Das Bundeskriminalamt soll rund eine Million Menschen als „BTM-Konsumenten“ eingestuft haben. Bild: sto.E/photocase.de

Georg Kreisler sang einst: „Wir ham den Denkmalschutz, wir haben auch den Jugendschutz / und einen Schutzverband, der schützen soll vor Schund und Schmutz. / Doch es gibt jemand, den man überhaupt nicht schützt / Ich möchte hoffen, daß man mich da unterstützt: / Schützen wir die Polizei / vor Verdruss und Schererei / Wenn ein Räuber überrascht wird / Und das Weglaufen vergisst: / Ja, wer schützt den Polizist?“ Kreisler komponierte seinen Chanson vor Jahrzenten, doch die Situation der Polizei hat sich nicht geändert. Überall lauern Gefahren, jeder Mensch kann eine tickende Zeitbombe sein.
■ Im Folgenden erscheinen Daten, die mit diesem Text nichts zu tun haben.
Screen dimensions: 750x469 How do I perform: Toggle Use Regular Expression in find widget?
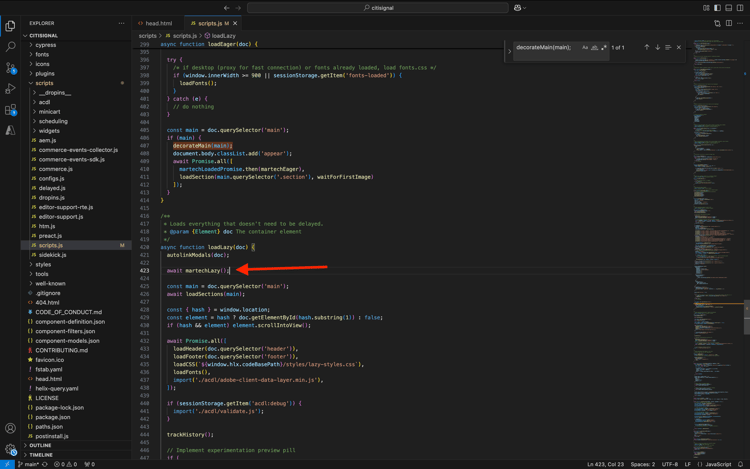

Gott sei Dank hat sich nun herausgestellt, dass das Bundeskriminalamt (BKA) „personengebundene Hinweise“ in seinen Datenbanken sammelt. Insgesamt anderthalb Millionen Bürgerinnen und Bürger sind erfasst – und kategorisiert. So soll das BKA rund eine Million Menschen als „BTM-Konsumenten“ eingestuft haben, als Leute, die Betäubungsmittel zu sich nehmen. Andere sind der „Prostitution“ verdächtig, selbstredend gibt es auch die Kategorien „Ausbrecher“, „Landstreicher“, „Rocker“, „Sexualtäter“ und „Straftäter – linksmotiviert“.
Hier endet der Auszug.